The photos, like Calley’s sentence, create cognitive dissonance. They do not comport with Americana ideals of brave soldiers risking their lives to protect freedom and make the world safe for democracy. Our boys and girls do not behave like this until, alas, they do: Our soldiers abused prisoners at Abu Grahib; Marines murdered women and children in Haditha, Iraq; Navy SEALs killed Afghan detainees at Kalach.
I do not rekindle this sorry litany to suggest a new form of American exceptionalism or the erosion of character among American soldiers. Rather that normal human beings, Americans among them, behave abnormally when stressed abnormally amidst unremitting violence.
Viewed across time and space, My Lai is no exception. Rape, plunder and carnage occur in wars reaching back through antiquity: Romans raped the Sabine women. Among the Greeks, hailed as progenitors of democracy and civilization itself, Ajax went berserk then slaughtered his army’s cattle, which he mistook for the enemy. Achilles desecrated Hector after the siege of Troy dragged on for 10 years.
The American Psychiatric Association added post-traumatic stress disorder to its classifications only in 1980, but character-changing responses to trauma are common. “Soldier’s heart” of the Civil War became “shell shock” in the First World War and “combat fatigue” in the Second World War.
Perhaps we citizens purposefully ignore the horrific, inhumane and inevitable atrocities of every war so we can renew and act again like stalwart patriots the next time the bugle sounds and the call to heroism beckons fellow citizens to victory in foreign lands.
News of My Lai reached war-weary America when it could no longer be hidden.
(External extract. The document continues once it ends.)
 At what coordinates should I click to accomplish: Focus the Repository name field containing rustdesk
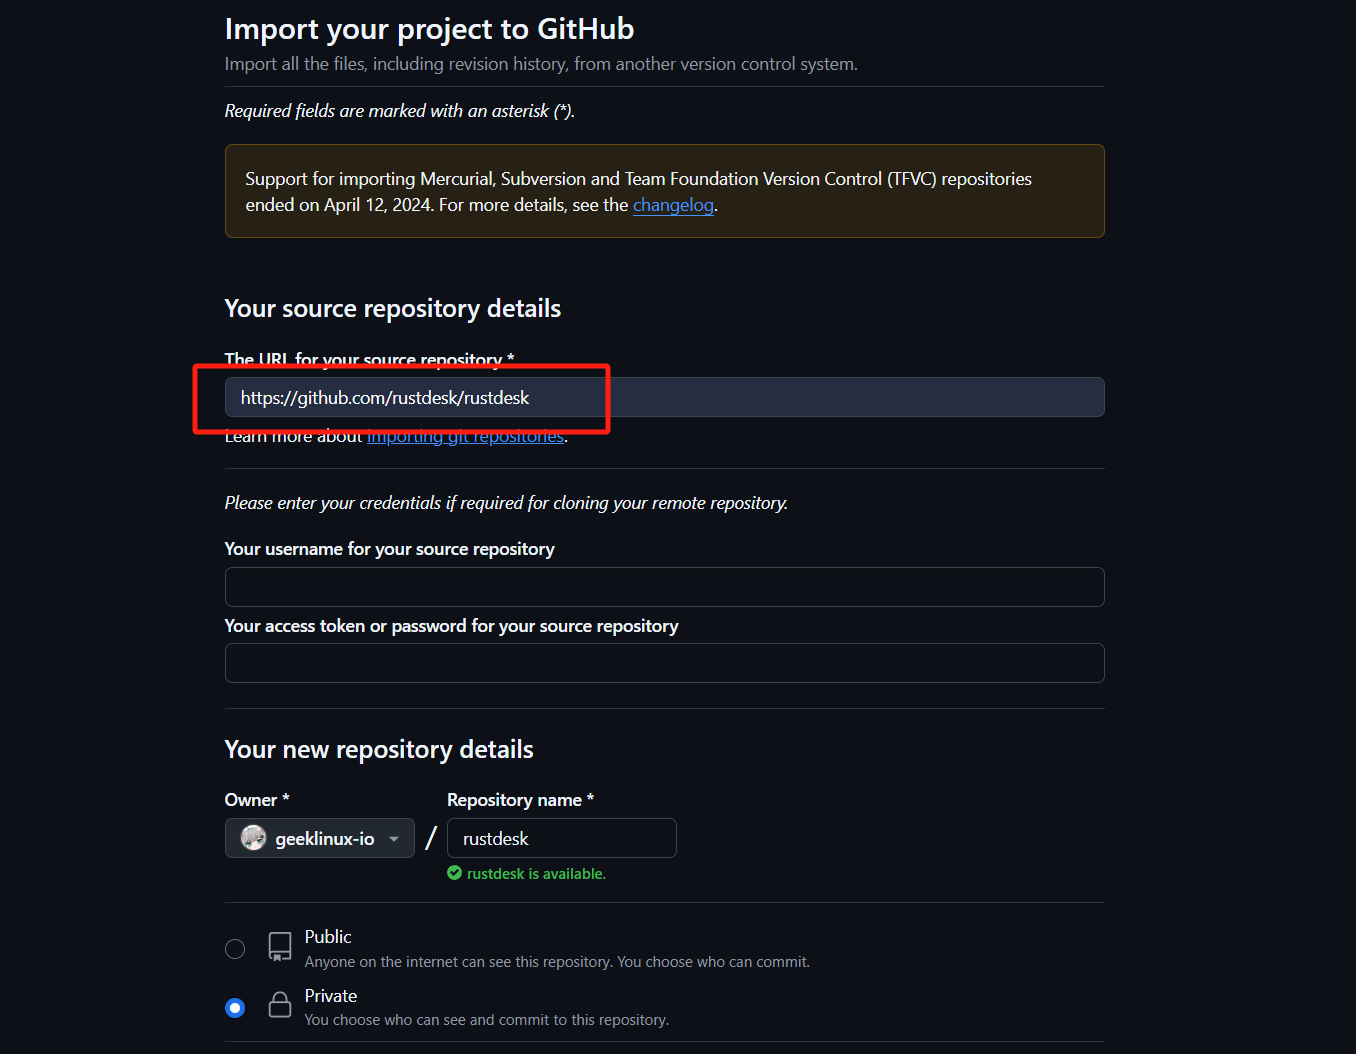pos(561,838)
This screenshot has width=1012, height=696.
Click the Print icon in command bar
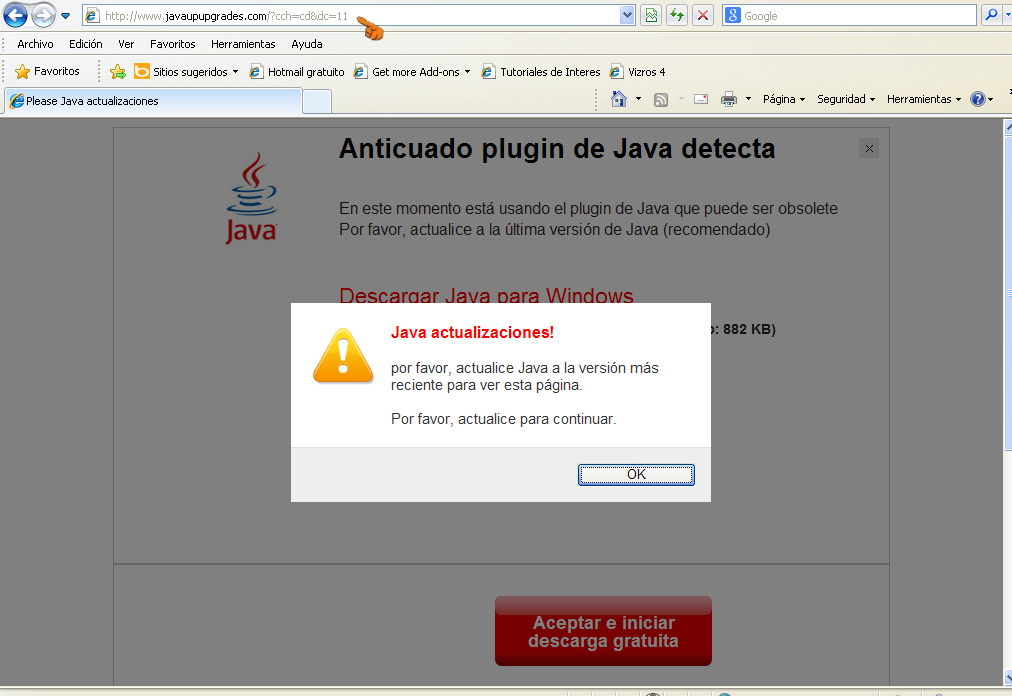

Now, it is buried again.
A recent study of more than 100 U.S. history textbooks found that fewer than half mention My Lai at all. Of those that do, it merits only 80 words on average, the number contained in this very paragraph. How could my students know about My Lai? We do not want them to know. And we do not want to remember either.
Russell Vandenbroucke is director of the Peace, Justice & Conflict Transformation Program and a professor of theatre arts at the University of Louisville.